Reynolds suggested the answer was that he is an MSNBC contributor and writes for the Bulwark
Stein having been caught with a huge lie of omission then pivoted, blaming Rand Paul for this bill not being passed as he refused to allow unanimous consent to pass without making sure that the funding was not duplicating itself, that is, was not already funded by a different department, which is something that makes sense when you have a gigantic deficit.
But this as well has problems three to be percise:
The bill does not have to come up by unanimous consent, it can be brought to a vote under regular order.
Chuck Schumer and the Democrat Senate never made this bill a priority nor complained to the press about the Paul hold in 9 months
The Biden administration never once pushed for the passage of that bill.
Maybe it’s just me but given that the GOP was poised to take the senate in an election year and Donald Trump was on the ballot, an issue like “Senior GOP senator blocks bill for child cancer funding” might have been a strong issue.

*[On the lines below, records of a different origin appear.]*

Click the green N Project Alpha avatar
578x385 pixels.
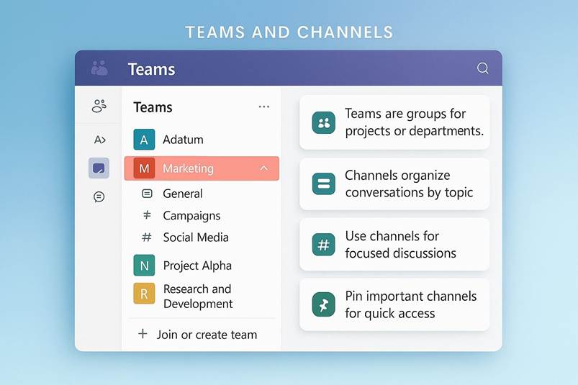pyautogui.click(x=144, y=266)
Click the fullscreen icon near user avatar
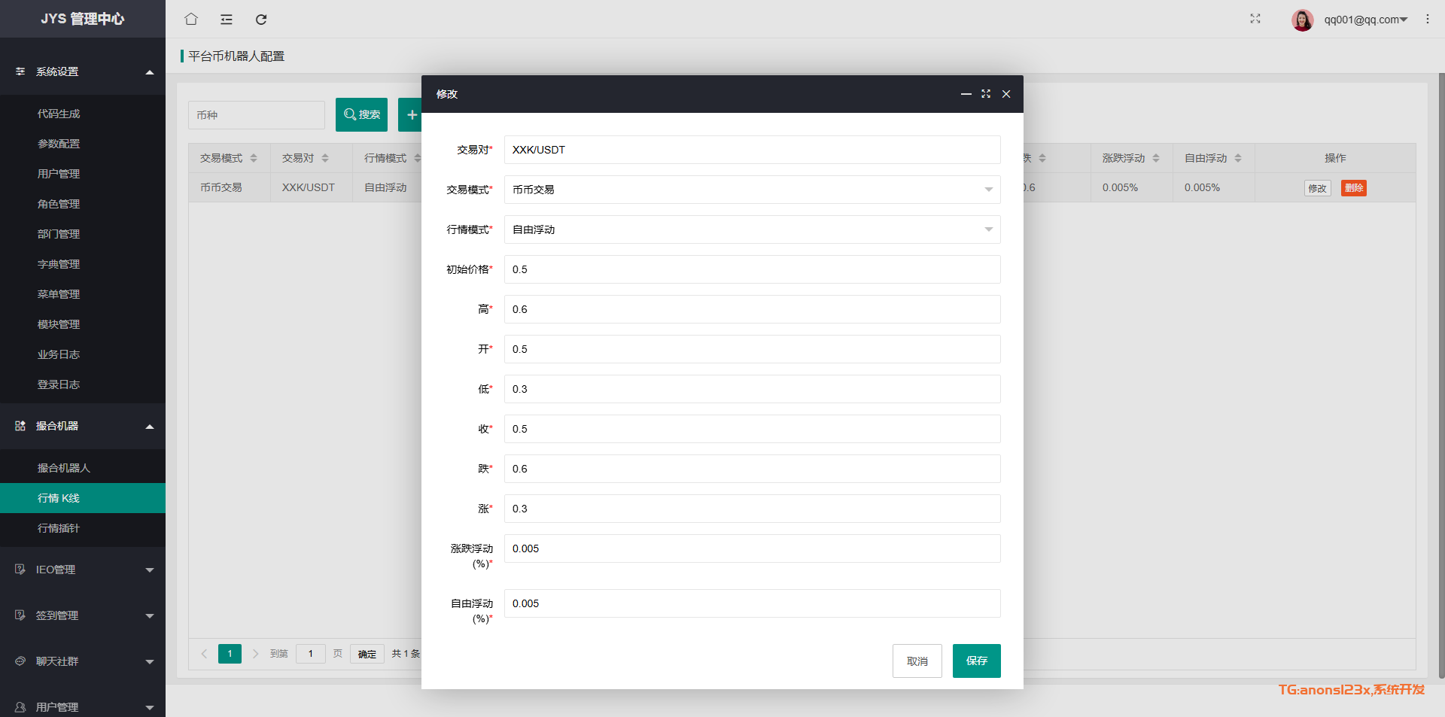This screenshot has width=1445, height=717. click(1255, 19)
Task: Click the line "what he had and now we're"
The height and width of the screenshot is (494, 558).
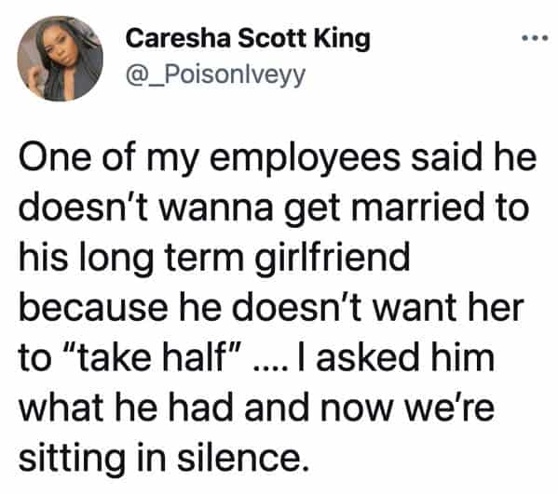Action: click(x=256, y=407)
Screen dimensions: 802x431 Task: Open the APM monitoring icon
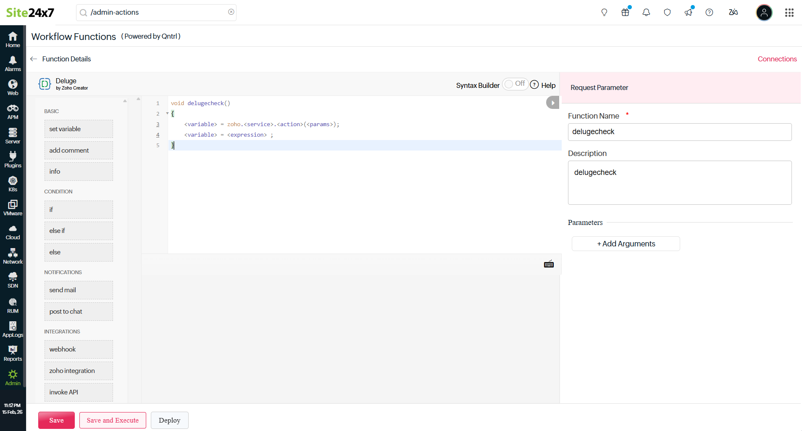(13, 112)
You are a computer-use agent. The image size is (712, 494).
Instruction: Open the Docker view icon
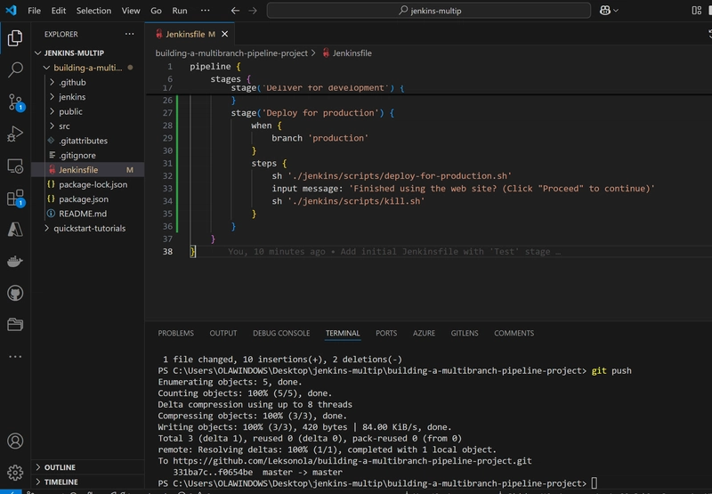[15, 262]

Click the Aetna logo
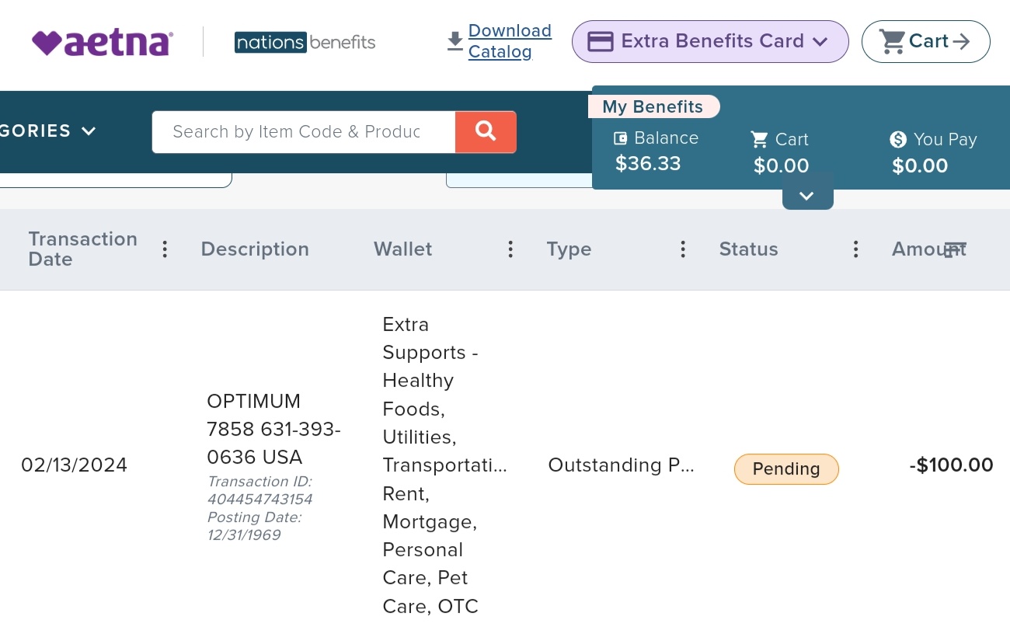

Kamala could have mentioned it in speeches, Trump and Vance could have been asked about it during debates and it could have been used in Senate races saying: “This is what happens when the GOP has power.”
Now you might think that any one of these things, particularly the 3rd would have been a no-brainer but apparently an issue that could be used to push hundreds of pages of graft and corruption was more important than using the power well you’d think wrong.
So alas for the left, this entire narrative fell on its face, except of course with those who remain in the bubble and refuse to leave it, but with ordinary Americans, the face of the press and the left was once again exposed for the people they were.
Didn’t surprise me of course, but this is the type of thing that people who usually don’t pay attention will notice.
Closing thought: With the exposing of the duplicity of the Biden Administration, the Democrat Senate and the Press on this issue the Gabriella Miller Kids First Research Act was no longer a useful tool to push forward 1300+ pages of the left’s graft. In fact every day that it remained unpassed by the Senate made it a visible liability for the Democrat left, the Biden Administration and the Media Narrative.